Mercedes have been producing very stylish vehicles that also perform for many years but some of the products they have been offering recently have become very interesting. Mercedes C series – particularly the C63 has been the choice of many as it offers the styling and performance that so many discerning drivers prefer. Mercedes have used that benchmark vehicle and have taken things to the next level by offering the Mercedes C63 Black Series. You might ask – why the Black Series rather than the C63? What type of innovation and performance functionality does the Black Series have that justifies the price premium?
In regards to performance, the C63 Black is more than admirable. A top speed of 300 kilometers per hour and a 0-100 km/h time of 4.2 seconds, the Black Series rivals the performance just about any production supercar.

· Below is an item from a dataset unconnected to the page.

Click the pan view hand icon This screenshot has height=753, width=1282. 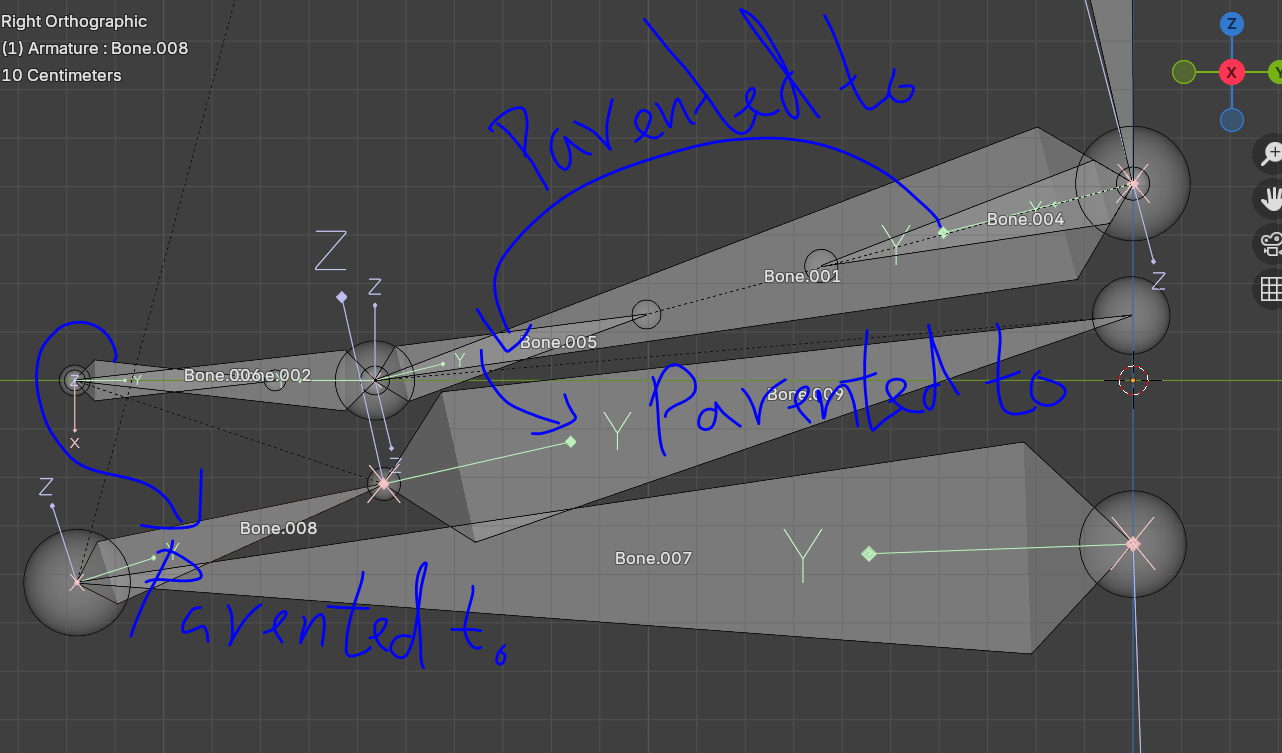tap(1271, 199)

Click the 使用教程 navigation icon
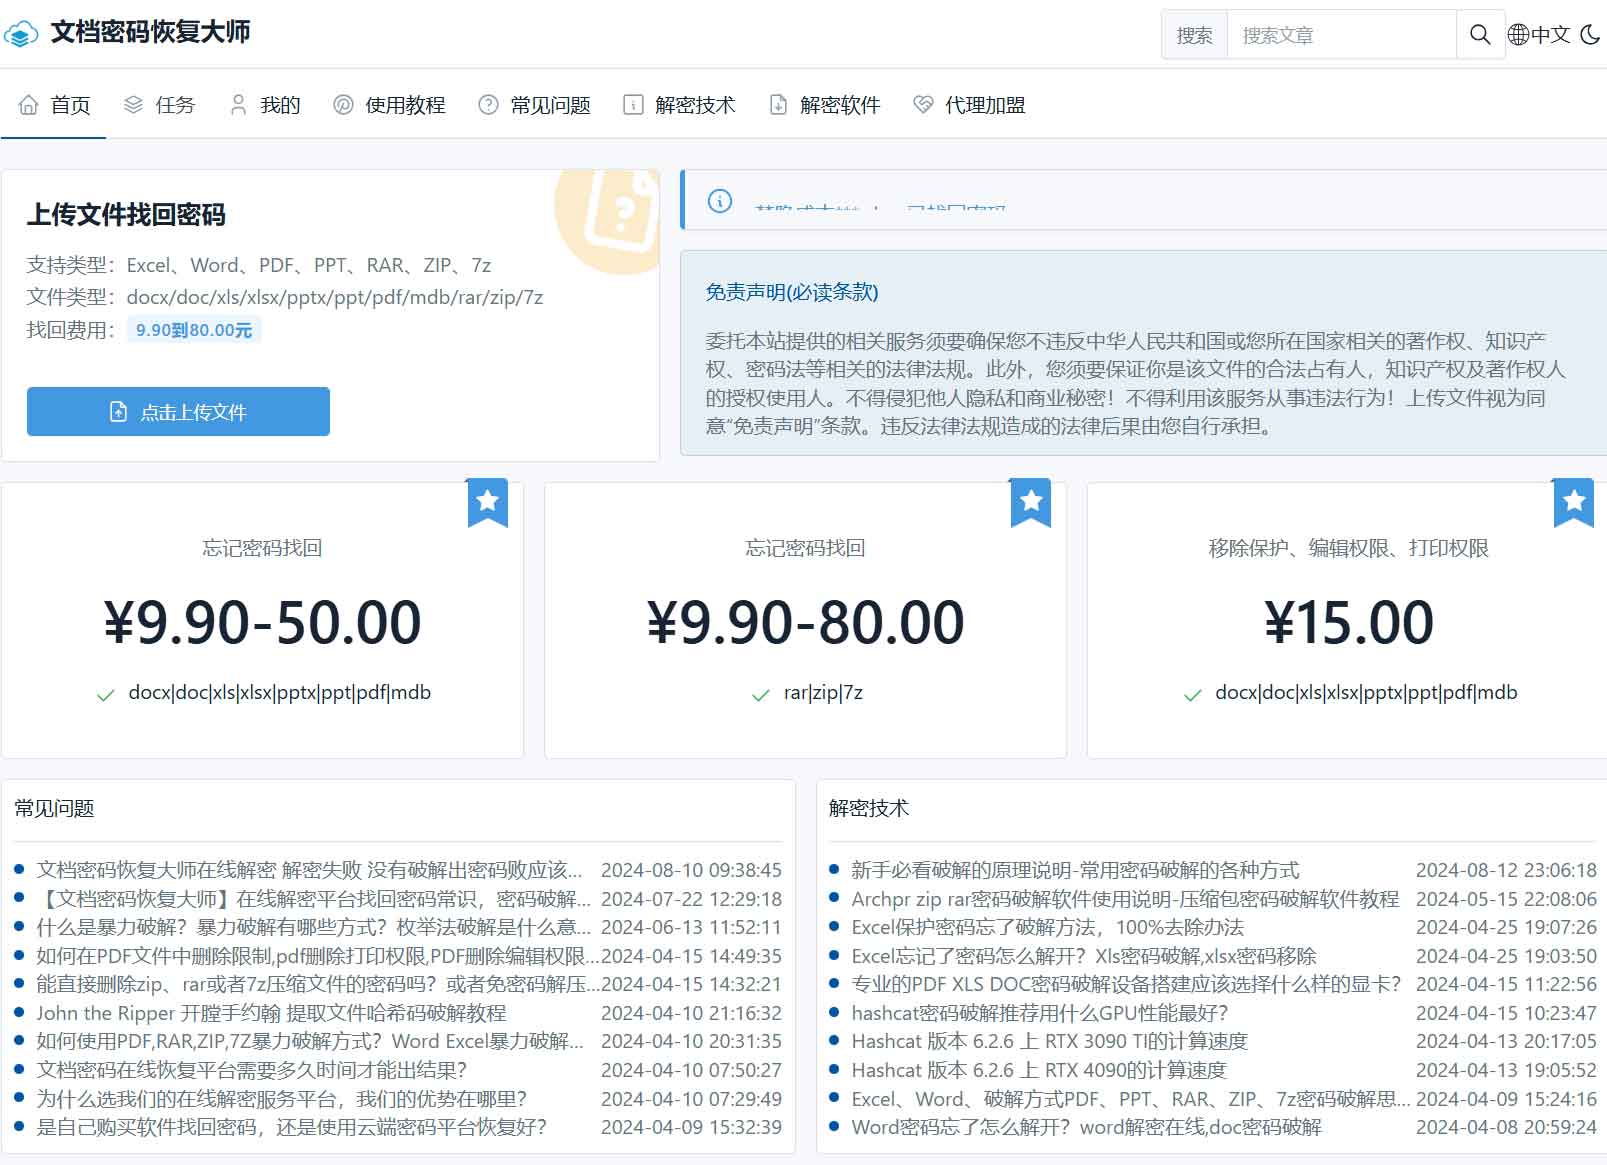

In regards to enhancements over the standard C 63, the Black Series incorporates a race track style coil over the suspension with adjustable dampers. To better hug the road and manage the demands of a professional race driver, the track of the Black Series is 40 milimeter wider at the front and 79 milimeter wider at the rear of the vehicle. The radiator has 50% more surface area and 390 milimetrcarbon-ceramic, front brake discs come standard.

Forged pistons, conrods, a lightweight crankshaft and a new ECU brings the engine outputs of 451bhp as well as 443lb ft. from the regular C63 up to 510 bp and 457lb ft. In addition to the increased horses and torque, the C63, Black Series is approximately 20kg lighter than the C63. This all adds up to take a few tenths of a second off the 0-100 km speed.
The Black series features the AMG aerodynamics package in addition to additional vents in the nose and larger wheel arches. The black accents and adjustable carbon rear wing differentiate the exterior from the C63.
The acceleration is hard and the steering is sharper – complemented by the stronger braking ability of the larger discs. Outfitted with Dunlop tires working cohesively with active transmission cooling, the control is better and grips tighter. The vehicle handles like the race-car it is.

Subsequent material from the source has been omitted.